The stem cell treatment is still a long way from being used in humans, but the results so far are promising. National Institutes of Health
Premature babies often have to be put on breathing machines because their lungs aren't fully developed, and some develop a condition called bronchopulmonary dysplasia, or BPD.
BPD is an inflammation and scarring in the lungs that results from the oxygen given to premature infants. The symptoms can last for many months and in a few cases leave the child with lifelong health problems. The condition affects some 10,000 newborns every year. So far treating it has usually meant tackling the symptoms.
A recent Canadian study might point to a new treatment, however, involving stem cells from umbilical cords.

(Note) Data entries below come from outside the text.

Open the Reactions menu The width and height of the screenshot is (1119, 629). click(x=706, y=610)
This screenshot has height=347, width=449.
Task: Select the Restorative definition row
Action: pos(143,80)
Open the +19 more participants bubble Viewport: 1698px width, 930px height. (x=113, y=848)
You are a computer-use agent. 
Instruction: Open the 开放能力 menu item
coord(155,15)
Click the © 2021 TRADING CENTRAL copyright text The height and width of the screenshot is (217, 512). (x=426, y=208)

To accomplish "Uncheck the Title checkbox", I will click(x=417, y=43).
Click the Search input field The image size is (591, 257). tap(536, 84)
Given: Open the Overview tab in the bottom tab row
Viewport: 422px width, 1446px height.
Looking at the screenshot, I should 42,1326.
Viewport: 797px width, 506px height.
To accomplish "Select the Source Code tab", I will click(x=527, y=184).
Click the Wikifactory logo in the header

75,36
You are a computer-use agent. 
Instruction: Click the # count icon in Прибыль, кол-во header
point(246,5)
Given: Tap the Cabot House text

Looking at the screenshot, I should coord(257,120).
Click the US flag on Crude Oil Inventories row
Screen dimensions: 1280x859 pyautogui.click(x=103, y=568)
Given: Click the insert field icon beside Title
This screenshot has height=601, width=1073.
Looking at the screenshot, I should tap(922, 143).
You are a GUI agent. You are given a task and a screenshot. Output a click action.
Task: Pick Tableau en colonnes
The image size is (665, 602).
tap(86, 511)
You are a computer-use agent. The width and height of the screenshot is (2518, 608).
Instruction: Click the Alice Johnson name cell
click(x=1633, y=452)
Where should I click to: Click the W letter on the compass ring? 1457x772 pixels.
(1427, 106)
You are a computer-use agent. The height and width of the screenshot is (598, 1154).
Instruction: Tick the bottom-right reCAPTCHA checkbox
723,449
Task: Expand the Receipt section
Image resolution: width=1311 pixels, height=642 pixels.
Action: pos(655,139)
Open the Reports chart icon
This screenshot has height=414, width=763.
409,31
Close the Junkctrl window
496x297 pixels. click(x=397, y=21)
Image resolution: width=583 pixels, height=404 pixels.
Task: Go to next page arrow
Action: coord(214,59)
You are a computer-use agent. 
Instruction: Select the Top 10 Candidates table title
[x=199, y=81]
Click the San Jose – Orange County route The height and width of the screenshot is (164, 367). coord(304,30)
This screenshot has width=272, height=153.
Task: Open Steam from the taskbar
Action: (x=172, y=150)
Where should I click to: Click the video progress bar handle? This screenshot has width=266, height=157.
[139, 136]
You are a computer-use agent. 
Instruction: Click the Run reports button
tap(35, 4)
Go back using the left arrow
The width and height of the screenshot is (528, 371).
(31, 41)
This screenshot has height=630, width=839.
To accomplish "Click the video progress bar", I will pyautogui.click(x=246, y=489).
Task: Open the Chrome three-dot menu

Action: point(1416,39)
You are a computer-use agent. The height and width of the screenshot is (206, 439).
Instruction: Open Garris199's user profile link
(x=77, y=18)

Bernard Thébaud, a neonatologist and senior scientist at the Ottawa Hospital Research Institute and CHEO Research Institute, recently authored a study in the journal Thorax that seems to show stem cells called mesenchymal stromal cells (MSCs) helping to repair damaged lungs in newborn rats.
Thébaud and his team took the stem cells from an umbilical cord and injected them into the lungs of baby rats as they were put on oxygen. The cells seemed to protect the lungs from damage when they were used immediately.
When the stem cells were injected into the rats' lungs after two weeks, they appeared to help repair damage. Tests on the rats some six months later -- a long time for a rat, akin to a middle-aged person -- the rats' lung function seemed normal.
Newborn rats have lungs that are roughly similar to a developing human fetus at 24 weeks. The treatment is still a long way from being used in humans, but the results so far are promising.
Another twist to the findings is that the MSCs produce a substance that when injected into the lungs seems to have the same effect as the cells themselves do.
A control group of rats who were never put on oxygen as newborns was also given the stem cells, and those rats looked normal, so the MSCs don't appear to do any harm.
Thébaud wants to try pilot studies in humans in the next two years, with the possibility of a randomized clinical trial after that.